暦の上ではもうとっくに夏なので、このブログも衣替えをしてみました。
少しは夏らしくなったでしょうか。
ちなみに「衣替え」を広辞苑で確認しました。(こまめな辞書引きが語彙力アップに繋がりますぞ!)

【衣更え・更衣】
①衣服を着かえること。
②季節の変化に応じて衣服を着かえること。平安時代の公家は、4月に薄衣(袷(あわせ))、5月に捻り襲(がさね)、6月に単襲(ひとえがさね)、8月1日から15日まで捻り襲、8月16日から9月8日まで生織の衣、9月9日より生織の衣の綿入れ、10月から3月まで練絹(ねりぎぬ)の綿入れを着用。江戸時代では4月1日、10月1日をもって春夏の衣をかえる日とした。
③外観やおもむきを変えること。「―した商店街」
④男女が互いに衣服を交換し、共寝したこと。

なんと意味深な意味もあったんですねえ。。。

2011年5月28日土曜日

【過去問H22-3】いっちょ、やるか!

【庠序】
(ショウジョ ) 中国古代の学校。『庠校(ショウコウ)』「謹庠序之教、申之以孝梯之義=庠序ノ教ヘヲ謹ミ、コレヲ申ムルニ孝梯ノ義ヲモッテス」〔孟子〕
⇒「庠」の読みは「ショウ、まなびや」。ショウが読みにくい。意味は、
「まなびや。学校。▽「孟子」滕文公篇上に「夏曰校、殷曰序、周曰庠=夏ニハ校ト曰ヒ、殷ニハ序ト曰ヒ、周ニハ庠ト曰フ」とある。〈類義語〉序。「邑庠(ユウショウ)(県の学校)」「郡庠(グンショウ)(郡の学校)」「庠序之教(ショウジョノオシエ)(学校の教育)」」
「庠」の熟語は、この「庠序」だけ覚えれば十分だな。

【鴃舌】
(ゲキゼツ ) もずの鳴き声。転じて、異民族の、やかましいだけで、意味の通じないことばのたとえ。「南蛮鴃舌之人」〔孟子〕
⇒「鴃」の読みは「ゲキ、ケツ、もず」。「ケツゼツ」の読みも正解だろう(日本国語大辞典)。 これもこの熟語だけ覚えれば十分だな。ついでに同じ意味の「南蛮鴃舌」の四字熟語も覚えよう。「侏離鴃舌」という四字熟語もあるが漢検四字熟語辞典には載っていないので試験にはまず出ないのだろう。この「侏離」の意味は、
【侏離】(シュリ )①中国西方に住む民族の音楽。②転じて、意味の不明な外国語をいうことば。

【鹵獲】
(ロカク ) 敵の軍用品などを奪いとる。「鹵獲品」
⇒「鹵」の読みは「ロ、しお、しおち」。ほかの熟語は、
【鹵掠】(ロリャク ) 奪う。かすめとる。
【鹵莽】(ロモウ)・(ロボウ ) 荒っぽく不注意である。おろそか。粗略。
【鹵簿】(ロボ ) 天子の行列。▽「鹵」は、大型のたて。「簿」は、行列の順序を書いた帳簿。行幸のとき、鹵で行列の前後を警衛し、行列の順序を帳簿にしるすことから。

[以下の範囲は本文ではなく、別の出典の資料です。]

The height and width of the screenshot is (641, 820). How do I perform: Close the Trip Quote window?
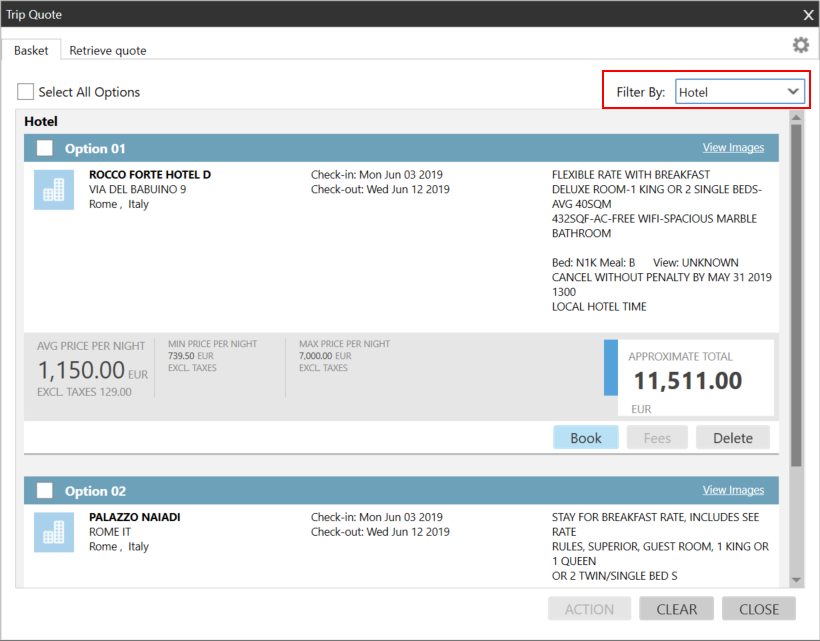[x=808, y=15]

はい、今日の勉強はここまで。(※引用は漢字源を主とした。)

2011年5月26日木曜日

【過去問】勉強でもするかな。

漢検のなかでも難しい読み問題に果敢にアタック!だあ。

【罪咎】H22-3
(ザイキュウ) つみとが。罪科。
⇒「咎」の読みは「キュウ、とが」。キュウが読みにくいね。広辞苑で、ほかには、
【罪咎】(ザイキュウ) つみとが。罪科。
【追咎】(ツイキュウ) 事のすんだ後になってとがめること。
【盈満の咎】(えいまんのとがめ) 物事が満ち足りている時は、かえって災いが生じやすいから、栄華に驕り高ぶるなとのいましめ。

【糶売】H22-3
(チョウバイ) せりうりすること。糶糴売買(ちようてきばいばい)。
⇒【糶】(チョウ) 米を物色して売りに出す。
  【糴】(テキ) 米を物色して買い入れる。
この二つは字体が似ているが対義語。米が出たり入ったりでチョウテキ、と覚えよう。

【溝洫】H22-3
(コウキョク ) ①田畑の間にあるみぞ。「卑宮室、而尽力乎溝洫=宮室ヲ卑シクシテ、力ヲ溝洫ニ尽クス」〔論語〕②灌漑(カンガイ)。
⇒「洫」の読みは「キョク、みぞ」。この字の熟語は溝洫だけ知っていれば十分、と見たぞ。

今回も難しい漢字を勉強しました。大変よく出来ました。(まる)

藤波心のブログ

14歳の中学生アイドル、藤波心(こころ)のブログの記事が反響を呼んでいる。
3月23日付け「批難覚悟で」における反原発の文章が賛否両論の議論になっている。
文章の言葉は難しくないが、しっかりとした論理的な考え方は14歳とは思えないくらいだ。
ひとつの立派な考え方になっていると思う。
ブログのコメントが多すぎてある程度読んでやめてしまった。

「ヒナン」は普通は「非難」を使い「批難」は使わないよなあ、などと思いながら辞書を引くと、両方ちゃんと載っている。
パソコンで漢字が自由に選べる時代をあらわしているということか。

2011年5月24日火曜日

【六花32号H19/6】中国と熟語シリーズⅡ

我酔うて泥の如し(今日は酔っていますよ)。昨日の続きを行ってみよう!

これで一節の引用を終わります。